Reflections looking back: Whitlam and the Central Intelligence Agency

In the later months of 1975 another phase of anti-American fervour erupted. This led to a renewal of American concerns about the security from public disclosure of those defence activities known to the Minister and the Department but not made public.

Whitlam it seemed had a deep antipathy to the Central Intelligence Agency’s involvement in destabilising left-wing governments. The toppling of the elected (Salvador) Allende Government, and its replacement by the repressive (Augusto) Pinochet military government, in Chile was such a case. The Prime Minister ordered that the names of all Central Intelligence Agency personnel in Australia be supplied to him.

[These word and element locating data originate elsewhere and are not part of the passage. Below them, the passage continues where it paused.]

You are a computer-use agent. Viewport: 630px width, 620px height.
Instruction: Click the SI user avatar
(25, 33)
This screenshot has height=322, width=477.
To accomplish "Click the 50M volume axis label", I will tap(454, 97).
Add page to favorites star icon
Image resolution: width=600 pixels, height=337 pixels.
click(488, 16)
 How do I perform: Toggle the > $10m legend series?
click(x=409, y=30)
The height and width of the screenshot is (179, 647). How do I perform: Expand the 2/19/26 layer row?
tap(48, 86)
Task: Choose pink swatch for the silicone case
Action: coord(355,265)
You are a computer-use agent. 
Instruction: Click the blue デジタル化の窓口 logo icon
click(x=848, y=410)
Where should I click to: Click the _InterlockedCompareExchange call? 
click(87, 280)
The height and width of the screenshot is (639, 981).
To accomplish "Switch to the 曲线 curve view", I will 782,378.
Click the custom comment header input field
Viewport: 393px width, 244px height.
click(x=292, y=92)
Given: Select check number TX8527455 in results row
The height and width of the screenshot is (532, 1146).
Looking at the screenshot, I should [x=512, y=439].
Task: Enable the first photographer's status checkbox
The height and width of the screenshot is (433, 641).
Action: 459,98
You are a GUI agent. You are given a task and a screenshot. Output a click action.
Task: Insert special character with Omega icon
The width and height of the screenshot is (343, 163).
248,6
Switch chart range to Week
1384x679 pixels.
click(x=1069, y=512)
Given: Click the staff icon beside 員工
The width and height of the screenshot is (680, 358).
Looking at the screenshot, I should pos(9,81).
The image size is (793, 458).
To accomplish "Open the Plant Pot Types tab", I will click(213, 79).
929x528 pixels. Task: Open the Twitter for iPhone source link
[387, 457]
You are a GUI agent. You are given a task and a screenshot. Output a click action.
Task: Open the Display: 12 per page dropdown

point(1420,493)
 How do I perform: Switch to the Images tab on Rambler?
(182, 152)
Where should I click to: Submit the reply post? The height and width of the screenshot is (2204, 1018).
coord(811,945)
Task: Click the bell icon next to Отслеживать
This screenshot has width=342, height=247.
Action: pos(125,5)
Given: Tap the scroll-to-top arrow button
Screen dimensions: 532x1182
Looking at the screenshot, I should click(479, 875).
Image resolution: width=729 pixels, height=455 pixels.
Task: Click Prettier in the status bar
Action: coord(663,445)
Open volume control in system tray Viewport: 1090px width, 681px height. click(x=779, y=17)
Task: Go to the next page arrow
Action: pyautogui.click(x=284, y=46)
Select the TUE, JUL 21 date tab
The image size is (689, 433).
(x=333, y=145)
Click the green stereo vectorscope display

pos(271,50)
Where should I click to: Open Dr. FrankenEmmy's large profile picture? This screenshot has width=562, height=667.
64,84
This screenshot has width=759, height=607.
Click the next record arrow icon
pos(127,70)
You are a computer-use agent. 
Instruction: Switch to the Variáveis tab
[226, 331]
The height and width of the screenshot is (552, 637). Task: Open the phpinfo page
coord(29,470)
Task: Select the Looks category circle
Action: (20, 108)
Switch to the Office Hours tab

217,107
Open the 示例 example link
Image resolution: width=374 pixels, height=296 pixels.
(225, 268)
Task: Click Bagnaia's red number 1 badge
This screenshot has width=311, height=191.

No doubt scenting political advantage, he publicly declared the tenant of Doug Anthony’s house in Canberra to be a retired Agency employee, and former Director of the Joint Defence Space Research Facility at Pine Gap. As I said earlier, it was not until the 1980s that it was revealed by the then Labor Government that the so-called space research activities at Pine Gap employed intelligence officers; and as explained earlier, I considered it important in Australia’s interests, for several reasons, that the Soviet Union should not be informed in this way of the information-gathering functions of this highly classified and valuable facility.

The Prime Minister was about to make a public address in Melbourne and I tried to contact him to warn him about the security implications of his campaign to embarrass Anthony by declaring the former senior American at Pine Gap to be a member of the American intelligence organisation. But I met again the obstacle of my attempt to make contact being filtered by his personal staff. In this case, my attempt was treated with derision and a leakage to the press.

To make matters worse, a ham-fisted American intelligence official, Ted Shackley, in Washington fired off a telex to his contact in our Australian Security Intelligence Organisation, extravagantly predicting serious consequences for Australia’s relations which could follow the Prime Minister’s disclosures. When I saw a copy I decided that this man’s threats were not a matter for concern and that higher level policy people in Washington could be relied upon to hose him down. But I did not count upon the mischief of some person publishing the message, perhaps deliberately using the Australian media to regenerate hostility to the Government’s defence ties with the Americans. A few copies were distributed within the Department (and possibly Foreign Affairs) and at the political level. I reported to my Minister by having a copy sent to Morrison’s electoral office in Sydney where he and some of his personal staff were located. The Australian Security Intelligence Organisation took the message to Whitlam.

Knowing Whitlam as I did, I did not share American concern, and certainly not their excited reaction, except in respect of one aspect of our intelligence sharing arrangement with the Central Intelligence Agency. The problem grew, unwittingly, out of the Prime Minister’s distrust of the Agency, which was widely shared in the Labor Movement. I was not in a position to know whether there was any basis for suspecting domestic interference in Australia by the Agency, this being the responsibility of the Australian Security Intelligence Organisation. But I was completely aware of a fully disclosed Agency activity of benefit to Australia. It was one that would be held to be so by members of government of any political persuasion who were made privy to its nature and purpose.

Our principal Defence Department intelligence liaison was with the parts of the American systems which provided us with intelligence, on a reciprocal basis where that capability existed. The liaison gave us intelligence gathered by technology that we did not possess. Some informed us of the state of the nuclear balance between the superpowers on which stable peace depended.

The Defence Department did not have, or need, liaison with any Central Intelligence Agency operations by individuals working under cover in other countries—the most notorious and, to some, objectionable activity of the Central Intelligence Agency. One of the valuable elements in the Hope Report was certification of the value to Australia of ‘close intelligence links with some of the major intelligence agencies in the Western world’. During one of my meetings with the Director of the Central Intelligence Agency, I told him of the burden of popular obloquy that partners had to carry, because of the lack of public awareness of the Agency’s work in independent analysis of situations in addition to its covert illegal activities on the ground by its agents which attracted criticism and notoriety. I suggested that he could do more to publicise the difference in the multifaceted activities of his organisation. I have no reason to believe that my suggestion had any practical effect.